[AIM OF THE TASK]
Could you output every record below exactly, leaving out the pictures?

[DATA RECORDS]
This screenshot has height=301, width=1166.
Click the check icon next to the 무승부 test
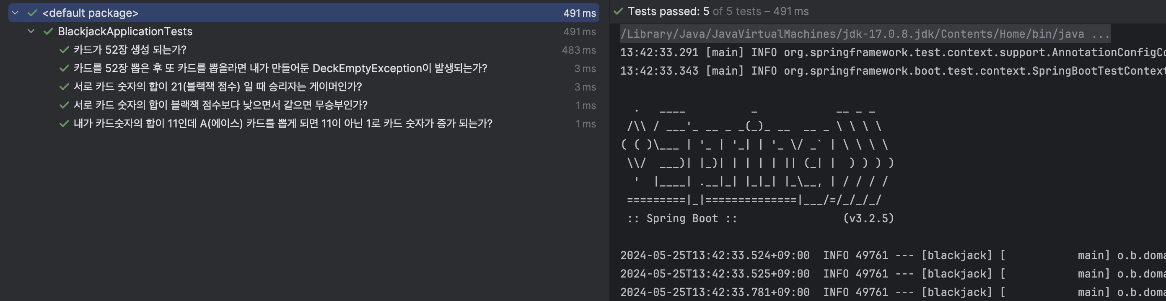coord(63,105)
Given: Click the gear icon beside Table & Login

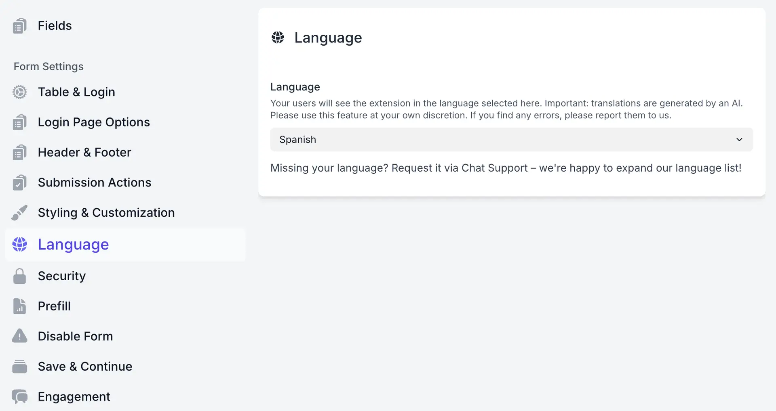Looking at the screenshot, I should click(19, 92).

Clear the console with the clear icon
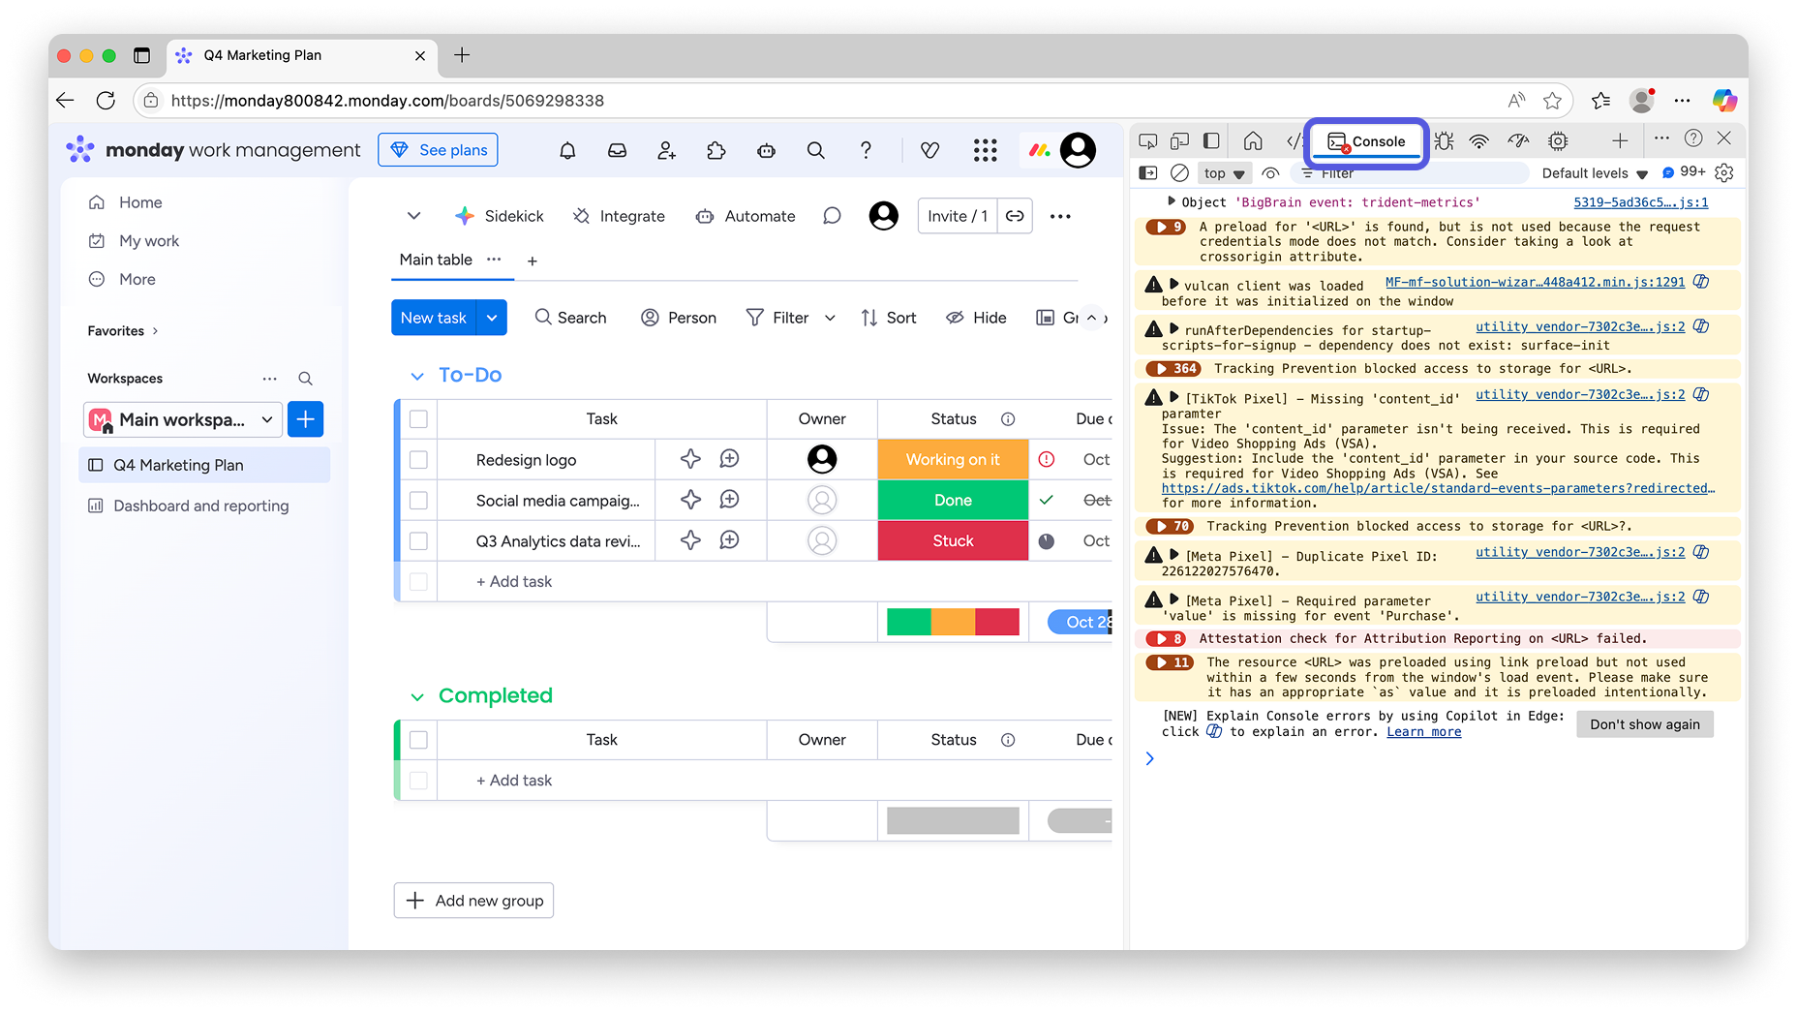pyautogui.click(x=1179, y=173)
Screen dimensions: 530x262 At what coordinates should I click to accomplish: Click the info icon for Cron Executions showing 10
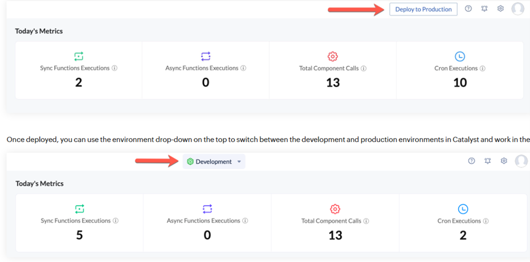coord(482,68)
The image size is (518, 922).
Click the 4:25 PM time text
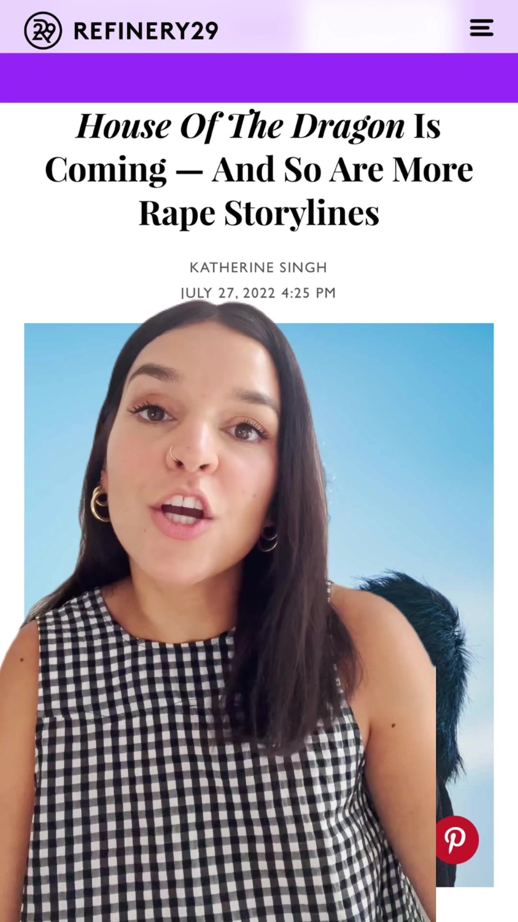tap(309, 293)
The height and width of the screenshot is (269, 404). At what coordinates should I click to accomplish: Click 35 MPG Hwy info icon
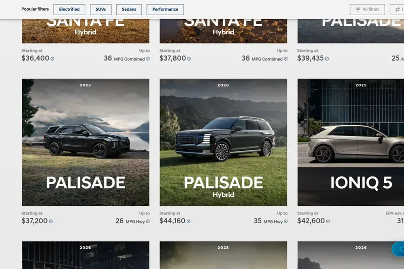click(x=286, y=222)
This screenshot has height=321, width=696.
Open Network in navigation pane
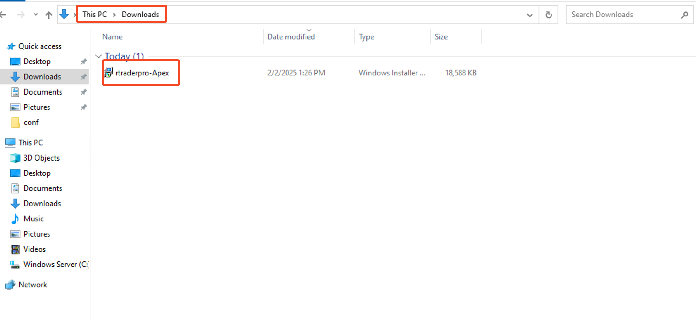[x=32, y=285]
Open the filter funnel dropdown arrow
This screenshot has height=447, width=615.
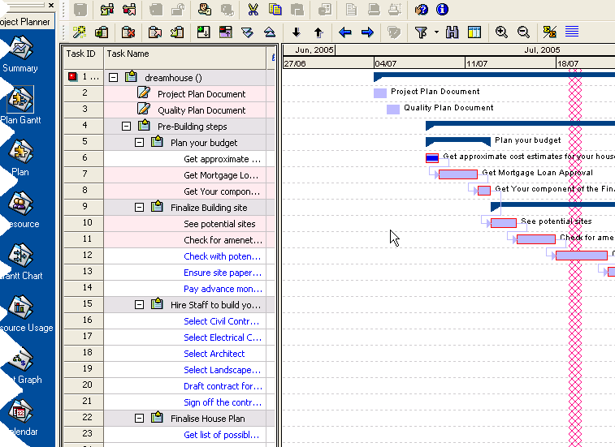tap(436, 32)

[ANSWER]
This screenshot has height=301, width=1166.
Click the check icon next to the 무승부 test
coord(63,105)
Given: Click the gear icon beside Table & Login

Looking at the screenshot, I should click(19, 92).

Clear the console with the clear icon
pyautogui.click(x=1179, y=173)
Screen dimensions: 530x262 At what coordinates should I click to accomplish: Click the info icon for Cron Executions showing 10
coord(482,68)
The image size is (518, 922).
Click the 4:25 PM time text
tap(309, 293)
The height and width of the screenshot is (269, 404). At what coordinates should I click to accomplish: Click 35 MPG Hwy info icon
click(x=286, y=222)
This screenshot has height=321, width=696.
Open Network in navigation pane
[x=32, y=285]
Open the filter funnel dropdown arrow
This screenshot has height=447, width=615.
tap(436, 32)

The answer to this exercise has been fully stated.